CRISE HUMANITÁRIA AGUDA
ONU Mulheres denuncia ciclo de violência sexual contra mulheres no Sudão
Relatório aponta que civis em al-Obeid sofrem abusos ao buscar recursos básicos, sob risco de ataques constantes.
Mulheres e meninas em al-Obeid, no Sudão, enfrentam um cotidiano de terror marcado por ataques com drones durante o dia e violência sexual sistemática ao buscarem água sob o manto da noite. A denúncia foi oficializada pela ONU Mulheres nesta sexta-feira (24), evidenciando como a luta pela sobrevivência expõe civis a violações extremas de direitos humanos em uma cidade sob cerco.
O acesso a alimentos e cuidados de saúde tornou-se escasso em al-Obeid, capital do estado de Kordofan do Norte. A região é palco de uma escalada de combates entre o Exército do Sudão e as Forças de Apoio Rápido (RSF), grupo paramilitar cujo embate alimenta uma das crises mais severas da atualidade. Anna Mutavati, diretora regional da ONU Mulheres para a África Oriental e Austral, destacou que o estupro e outras formas de violência são utilizados contra essas mulheres enquanto tentam suprir necessidades básicas.

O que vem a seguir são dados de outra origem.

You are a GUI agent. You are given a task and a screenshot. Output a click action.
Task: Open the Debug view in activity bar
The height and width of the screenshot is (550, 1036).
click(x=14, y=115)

O cenário é agravado pela precariedade estrutural. O Alto Comissário das Nações Unidas para os Direitos Humanos, Volker Turk, reportou que a população local enfrenta condições equivalentes a um bloqueio há 18 meses, com o agravante de ataques implacáveis de drones. O temor é que a inação internacional permita a repetição de atrocidades registradas anteriormente em al-Fashir, no Darfur do Norte.
Os dados revelam um panorama alarmante: estima-se que 12,7 milhões de mulheres e meninas precisem de serviços de proteção contra violência de gênero em todo o Sudão neste ano — um salto de 400% desde o início do conflito. A situação é exacerbada pelo corte no financiamento de organizações locais, que têm visto espaços de acolhimento fecharem as portas por falta de recursos essenciais.